One might have thought that as Dylan moved so swiftly from his absorption of the folk and blues traditions, replete as they were with biblical echoes, to his self-distancing from the protest movement and the beginning of his explorations of inner psychic and imaginative space, on through the amazing trilogy of mid-sixties electric albums might have diminished the frequency or intensity with which he borrowed from, echoed or re-imagined the Bible. Nothing could be further from the truth, the tone changes but the intensity of engagement if anything, deepens. Consider the album, Highway 61 revisited, the whole album turns on the word re-visited, uncovering Dylan's poetic technique and vision, which is precisely to re-visit and re-imagine the apparently familiar so that it becomes once more, something rich and strange.

The language of that album full as it is of Blake and Eliot, and the borrowed language of Ginsberg's angel-headed hipsters is also constantly calling and recalling the bible in strange new guises. Take the opening of the title track for that album with its street-wise retelling of the story of Isaac and Abraham which turns out, on reflection to be more midrash than mockery:

God Said to Abraham kill me a son

Abe said Man you must be puttin' me on

God said no

Abe said what?

[DATA ENTRIES]:
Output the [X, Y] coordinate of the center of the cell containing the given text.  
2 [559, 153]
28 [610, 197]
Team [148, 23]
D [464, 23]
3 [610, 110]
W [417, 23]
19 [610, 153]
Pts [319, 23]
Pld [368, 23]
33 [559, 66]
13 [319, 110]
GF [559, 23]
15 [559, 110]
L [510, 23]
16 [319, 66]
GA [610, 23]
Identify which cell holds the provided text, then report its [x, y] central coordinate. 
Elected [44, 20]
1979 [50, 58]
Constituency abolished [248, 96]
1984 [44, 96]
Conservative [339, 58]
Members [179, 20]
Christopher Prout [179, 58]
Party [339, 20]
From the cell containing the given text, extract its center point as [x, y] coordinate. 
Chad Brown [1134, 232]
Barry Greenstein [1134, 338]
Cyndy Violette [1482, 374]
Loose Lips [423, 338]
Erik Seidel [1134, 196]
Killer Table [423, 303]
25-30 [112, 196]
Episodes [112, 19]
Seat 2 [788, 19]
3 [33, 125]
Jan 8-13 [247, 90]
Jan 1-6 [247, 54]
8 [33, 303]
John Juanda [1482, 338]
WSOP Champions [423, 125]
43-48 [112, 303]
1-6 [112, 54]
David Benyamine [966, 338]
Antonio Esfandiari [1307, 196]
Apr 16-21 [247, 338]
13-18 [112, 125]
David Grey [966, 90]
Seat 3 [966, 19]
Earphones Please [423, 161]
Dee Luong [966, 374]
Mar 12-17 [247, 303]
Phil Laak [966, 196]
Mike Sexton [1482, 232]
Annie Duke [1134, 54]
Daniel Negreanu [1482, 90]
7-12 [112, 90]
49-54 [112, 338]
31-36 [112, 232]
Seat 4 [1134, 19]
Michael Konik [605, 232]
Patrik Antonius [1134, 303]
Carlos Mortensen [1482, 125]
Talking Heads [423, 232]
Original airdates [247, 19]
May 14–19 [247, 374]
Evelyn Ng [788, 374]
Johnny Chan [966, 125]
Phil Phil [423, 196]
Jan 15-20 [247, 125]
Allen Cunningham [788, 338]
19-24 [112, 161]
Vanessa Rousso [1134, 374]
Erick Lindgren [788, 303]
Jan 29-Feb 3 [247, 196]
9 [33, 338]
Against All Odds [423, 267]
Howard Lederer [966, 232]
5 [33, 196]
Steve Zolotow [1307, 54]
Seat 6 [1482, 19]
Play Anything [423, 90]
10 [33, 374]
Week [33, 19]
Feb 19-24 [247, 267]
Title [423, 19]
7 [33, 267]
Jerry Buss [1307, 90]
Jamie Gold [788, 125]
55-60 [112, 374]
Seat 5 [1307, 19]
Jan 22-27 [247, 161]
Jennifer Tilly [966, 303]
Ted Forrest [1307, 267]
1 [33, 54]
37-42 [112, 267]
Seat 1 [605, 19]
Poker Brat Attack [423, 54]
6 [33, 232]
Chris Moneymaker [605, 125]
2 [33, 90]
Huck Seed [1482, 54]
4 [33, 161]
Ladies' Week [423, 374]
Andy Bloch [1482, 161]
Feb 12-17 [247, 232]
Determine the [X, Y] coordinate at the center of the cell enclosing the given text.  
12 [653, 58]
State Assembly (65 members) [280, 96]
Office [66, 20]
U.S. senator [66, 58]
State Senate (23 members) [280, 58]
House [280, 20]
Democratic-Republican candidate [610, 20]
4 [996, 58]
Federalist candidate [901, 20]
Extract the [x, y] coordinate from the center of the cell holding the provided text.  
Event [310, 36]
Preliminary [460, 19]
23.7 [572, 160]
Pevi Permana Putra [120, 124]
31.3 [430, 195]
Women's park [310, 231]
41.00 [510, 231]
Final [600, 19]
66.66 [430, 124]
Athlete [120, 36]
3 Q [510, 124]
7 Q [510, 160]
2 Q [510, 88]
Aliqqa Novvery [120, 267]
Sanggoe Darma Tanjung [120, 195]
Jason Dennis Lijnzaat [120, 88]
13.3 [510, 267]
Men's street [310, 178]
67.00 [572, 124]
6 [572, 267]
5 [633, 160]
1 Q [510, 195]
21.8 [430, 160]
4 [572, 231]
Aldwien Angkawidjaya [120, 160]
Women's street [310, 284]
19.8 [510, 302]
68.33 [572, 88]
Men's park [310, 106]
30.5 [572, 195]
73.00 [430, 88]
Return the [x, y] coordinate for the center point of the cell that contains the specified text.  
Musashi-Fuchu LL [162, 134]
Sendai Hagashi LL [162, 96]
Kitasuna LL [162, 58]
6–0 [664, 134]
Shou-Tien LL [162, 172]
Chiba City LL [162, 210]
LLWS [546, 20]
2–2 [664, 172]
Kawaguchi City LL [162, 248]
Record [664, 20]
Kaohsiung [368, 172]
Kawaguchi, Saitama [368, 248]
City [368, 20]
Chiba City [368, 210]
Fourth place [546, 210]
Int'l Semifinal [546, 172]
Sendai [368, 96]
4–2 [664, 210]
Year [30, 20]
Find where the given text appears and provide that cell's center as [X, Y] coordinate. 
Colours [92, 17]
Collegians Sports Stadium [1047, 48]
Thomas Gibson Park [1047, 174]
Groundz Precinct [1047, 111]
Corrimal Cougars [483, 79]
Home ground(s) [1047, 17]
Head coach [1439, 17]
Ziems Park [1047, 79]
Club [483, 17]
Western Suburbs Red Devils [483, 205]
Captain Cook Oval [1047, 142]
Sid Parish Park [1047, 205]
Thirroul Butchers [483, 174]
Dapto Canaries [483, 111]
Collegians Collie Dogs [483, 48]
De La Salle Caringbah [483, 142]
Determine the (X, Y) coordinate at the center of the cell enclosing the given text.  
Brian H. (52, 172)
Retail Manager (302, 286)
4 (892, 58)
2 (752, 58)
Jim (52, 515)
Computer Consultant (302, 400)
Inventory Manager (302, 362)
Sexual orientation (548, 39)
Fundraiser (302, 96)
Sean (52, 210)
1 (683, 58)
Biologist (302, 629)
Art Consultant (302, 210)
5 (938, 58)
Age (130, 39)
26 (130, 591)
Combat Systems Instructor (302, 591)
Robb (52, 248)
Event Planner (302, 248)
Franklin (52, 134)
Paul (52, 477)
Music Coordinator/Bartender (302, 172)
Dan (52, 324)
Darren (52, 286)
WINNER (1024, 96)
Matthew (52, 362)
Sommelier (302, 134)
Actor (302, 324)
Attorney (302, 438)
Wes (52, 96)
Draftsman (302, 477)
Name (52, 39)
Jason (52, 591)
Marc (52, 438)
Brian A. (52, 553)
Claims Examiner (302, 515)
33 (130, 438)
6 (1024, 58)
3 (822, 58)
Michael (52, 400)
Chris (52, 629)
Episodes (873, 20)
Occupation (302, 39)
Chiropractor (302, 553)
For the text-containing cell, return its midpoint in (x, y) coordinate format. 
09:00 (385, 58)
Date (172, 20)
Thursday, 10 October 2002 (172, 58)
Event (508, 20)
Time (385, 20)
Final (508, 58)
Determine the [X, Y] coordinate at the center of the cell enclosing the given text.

[DIRECTIVES]:
a - Repeat the passage on Dylan and the Bible word for word.
b - Swap "Conservative" for "Liberal" in the rows from the first one through the line holding "Party [339, 20]", inclusive, and give back only those lines with nothing else changed.
The Dylan passage and the rows are unrelated material.

[TASK-BY-TASK RESULTS]:
a -
One might have thought that as Dylan moved so swiftly from his absorption of the folk and blues traditions, replete as they were with biblical echoes, to his self-distancing from the protest movement and the beginning of his explorations of inner psychic and imaginative space, on through the amazing trilogy of mid-sixties electric albums might have diminished the frequency or intensity with which he borrowed from, echoed or re-imagined the Bible. Nothing could be further from the truth, the tone changes but the intensity of engagement if anything, deepens. Consider the album, Highway 61 revisited, the whole album turns on the word re-visited, uncovering Dylan's poetic technique and vision, which is precisely to re-visit and re-imagine the apparently familiar so that it becomes once more, something rich and strange.

The language of that album full as it is of Blake and Eliot, and the borrowed language of Ginsberg's angel-headed hipsters is also constantly calling and recalling the bible in strange new guises. Take the opening of the title track for that album with its street-wise retelling of the story of Isaac and Abraham which turns out, on reflection to be more midrash than mockery:

God Said to Abraham kill me a son

Abe said Man you must be puttin' me on

God said no

Abe said what?

b -
Output the [X, Y] coordinate of the center of the cell containing the given text.  
2 [559, 153]
28 [610, 197]
Team [148, 23]
D [464, 23]
3 [610, 110]
W [417, 23]
19 [610, 153]
Pts [319, 23]
Pld [368, 23]
33 [559, 66]
13 [319, 110]
GF [559, 23]
15 [559, 110]
L [510, 23]
16 [319, 66]
GA [610, 23]
Identify which cell holds the provided text, then report its [x, y] central coordinate. 
Elected [44, 20]
1979 [50, 58]
Constituency abolished [248, 96]
1984 [44, 96]
Liberal [339, 58]
Members [179, 20]
Christopher Prout [179, 58]
Party [339, 20]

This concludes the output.